Go through the material and return every line that contains the string "progress".

***

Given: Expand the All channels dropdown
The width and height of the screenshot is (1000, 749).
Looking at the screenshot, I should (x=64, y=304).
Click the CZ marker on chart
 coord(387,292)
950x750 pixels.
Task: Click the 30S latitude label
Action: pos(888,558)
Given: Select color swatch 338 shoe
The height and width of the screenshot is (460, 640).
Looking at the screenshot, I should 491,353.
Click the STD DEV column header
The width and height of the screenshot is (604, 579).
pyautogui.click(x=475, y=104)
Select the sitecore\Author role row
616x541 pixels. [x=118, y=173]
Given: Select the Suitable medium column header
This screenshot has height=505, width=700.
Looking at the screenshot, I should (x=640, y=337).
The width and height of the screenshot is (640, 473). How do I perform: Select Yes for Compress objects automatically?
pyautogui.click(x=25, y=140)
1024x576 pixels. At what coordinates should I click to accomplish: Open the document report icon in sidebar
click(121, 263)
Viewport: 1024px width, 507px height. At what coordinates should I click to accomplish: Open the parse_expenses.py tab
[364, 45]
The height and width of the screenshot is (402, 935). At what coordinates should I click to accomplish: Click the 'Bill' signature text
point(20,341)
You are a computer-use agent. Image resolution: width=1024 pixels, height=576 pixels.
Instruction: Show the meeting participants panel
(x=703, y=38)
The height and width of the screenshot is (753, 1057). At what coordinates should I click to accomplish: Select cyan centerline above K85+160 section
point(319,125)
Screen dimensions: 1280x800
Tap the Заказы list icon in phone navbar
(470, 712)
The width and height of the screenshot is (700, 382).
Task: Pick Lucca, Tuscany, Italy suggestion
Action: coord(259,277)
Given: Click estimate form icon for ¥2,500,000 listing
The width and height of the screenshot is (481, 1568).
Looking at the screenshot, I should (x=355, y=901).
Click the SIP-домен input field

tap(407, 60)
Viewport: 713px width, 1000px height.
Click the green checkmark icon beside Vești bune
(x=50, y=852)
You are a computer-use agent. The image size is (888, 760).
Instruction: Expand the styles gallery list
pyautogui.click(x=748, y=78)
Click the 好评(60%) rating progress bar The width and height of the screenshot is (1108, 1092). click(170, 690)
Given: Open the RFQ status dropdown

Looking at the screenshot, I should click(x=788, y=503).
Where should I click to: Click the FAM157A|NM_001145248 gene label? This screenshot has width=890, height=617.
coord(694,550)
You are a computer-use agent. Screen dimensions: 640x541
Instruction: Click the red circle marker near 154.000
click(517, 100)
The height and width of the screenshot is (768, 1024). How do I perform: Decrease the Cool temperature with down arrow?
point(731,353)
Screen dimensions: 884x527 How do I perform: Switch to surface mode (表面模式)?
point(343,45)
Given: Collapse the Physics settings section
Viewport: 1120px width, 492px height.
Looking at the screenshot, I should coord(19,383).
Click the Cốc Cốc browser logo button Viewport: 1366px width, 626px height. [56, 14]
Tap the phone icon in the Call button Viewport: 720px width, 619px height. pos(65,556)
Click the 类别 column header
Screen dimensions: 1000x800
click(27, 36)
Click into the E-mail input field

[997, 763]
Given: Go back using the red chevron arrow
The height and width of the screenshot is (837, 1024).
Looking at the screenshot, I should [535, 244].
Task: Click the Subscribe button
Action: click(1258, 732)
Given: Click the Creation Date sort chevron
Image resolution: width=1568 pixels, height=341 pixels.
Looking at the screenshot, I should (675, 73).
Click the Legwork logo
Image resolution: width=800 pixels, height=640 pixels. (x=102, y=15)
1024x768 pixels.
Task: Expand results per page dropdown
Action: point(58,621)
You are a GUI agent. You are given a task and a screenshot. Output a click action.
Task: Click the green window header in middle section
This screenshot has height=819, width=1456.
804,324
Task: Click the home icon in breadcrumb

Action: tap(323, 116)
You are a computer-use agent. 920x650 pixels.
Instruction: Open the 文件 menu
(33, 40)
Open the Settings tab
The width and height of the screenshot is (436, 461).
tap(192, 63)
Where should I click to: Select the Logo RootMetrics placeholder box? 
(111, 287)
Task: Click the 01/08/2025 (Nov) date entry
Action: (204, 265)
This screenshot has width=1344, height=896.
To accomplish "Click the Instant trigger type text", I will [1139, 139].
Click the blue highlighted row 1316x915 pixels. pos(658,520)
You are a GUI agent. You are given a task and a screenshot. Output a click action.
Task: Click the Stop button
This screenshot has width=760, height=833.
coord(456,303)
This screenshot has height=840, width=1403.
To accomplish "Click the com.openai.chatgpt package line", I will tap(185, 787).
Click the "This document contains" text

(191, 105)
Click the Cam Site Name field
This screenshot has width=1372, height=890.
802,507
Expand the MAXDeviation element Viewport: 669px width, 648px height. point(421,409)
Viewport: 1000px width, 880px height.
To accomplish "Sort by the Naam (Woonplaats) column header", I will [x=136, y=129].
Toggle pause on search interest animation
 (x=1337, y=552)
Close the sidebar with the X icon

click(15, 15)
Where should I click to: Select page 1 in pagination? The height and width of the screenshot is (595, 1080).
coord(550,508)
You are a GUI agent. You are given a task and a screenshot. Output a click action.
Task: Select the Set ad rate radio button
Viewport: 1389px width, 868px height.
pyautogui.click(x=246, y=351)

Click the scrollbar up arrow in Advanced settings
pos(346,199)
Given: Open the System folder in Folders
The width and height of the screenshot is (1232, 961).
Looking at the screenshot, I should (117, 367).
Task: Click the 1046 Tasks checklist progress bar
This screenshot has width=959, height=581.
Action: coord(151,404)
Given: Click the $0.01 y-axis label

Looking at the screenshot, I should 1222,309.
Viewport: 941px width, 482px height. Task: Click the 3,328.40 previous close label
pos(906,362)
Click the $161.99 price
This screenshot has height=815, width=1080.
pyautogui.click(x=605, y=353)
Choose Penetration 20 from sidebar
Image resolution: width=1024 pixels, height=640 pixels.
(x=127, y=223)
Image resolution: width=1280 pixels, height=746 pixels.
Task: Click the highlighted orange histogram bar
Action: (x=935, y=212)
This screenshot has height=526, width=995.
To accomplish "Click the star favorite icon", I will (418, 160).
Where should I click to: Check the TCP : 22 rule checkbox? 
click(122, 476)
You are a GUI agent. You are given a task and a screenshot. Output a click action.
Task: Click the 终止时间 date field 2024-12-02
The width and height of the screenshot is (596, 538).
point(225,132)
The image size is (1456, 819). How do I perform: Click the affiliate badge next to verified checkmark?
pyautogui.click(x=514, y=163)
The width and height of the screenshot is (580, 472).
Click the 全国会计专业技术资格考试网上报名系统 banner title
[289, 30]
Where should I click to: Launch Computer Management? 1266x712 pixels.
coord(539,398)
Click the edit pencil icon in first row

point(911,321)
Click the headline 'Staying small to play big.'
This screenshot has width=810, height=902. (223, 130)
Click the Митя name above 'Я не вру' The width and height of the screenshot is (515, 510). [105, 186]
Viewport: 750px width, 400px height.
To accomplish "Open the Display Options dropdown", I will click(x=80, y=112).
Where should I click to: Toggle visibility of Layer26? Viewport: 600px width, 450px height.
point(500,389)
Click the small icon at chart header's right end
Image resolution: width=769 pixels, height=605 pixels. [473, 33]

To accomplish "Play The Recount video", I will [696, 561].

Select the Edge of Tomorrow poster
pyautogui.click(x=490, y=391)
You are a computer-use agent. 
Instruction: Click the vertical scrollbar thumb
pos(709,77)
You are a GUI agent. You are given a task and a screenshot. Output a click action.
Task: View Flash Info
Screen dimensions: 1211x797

***

# YOUR RESPONSE:
Click the 好评(60%) rating progress bar The width and height of the screenshot is (1108, 1092). click(170, 690)
Task: Click the 1046 Tasks checklist progress bar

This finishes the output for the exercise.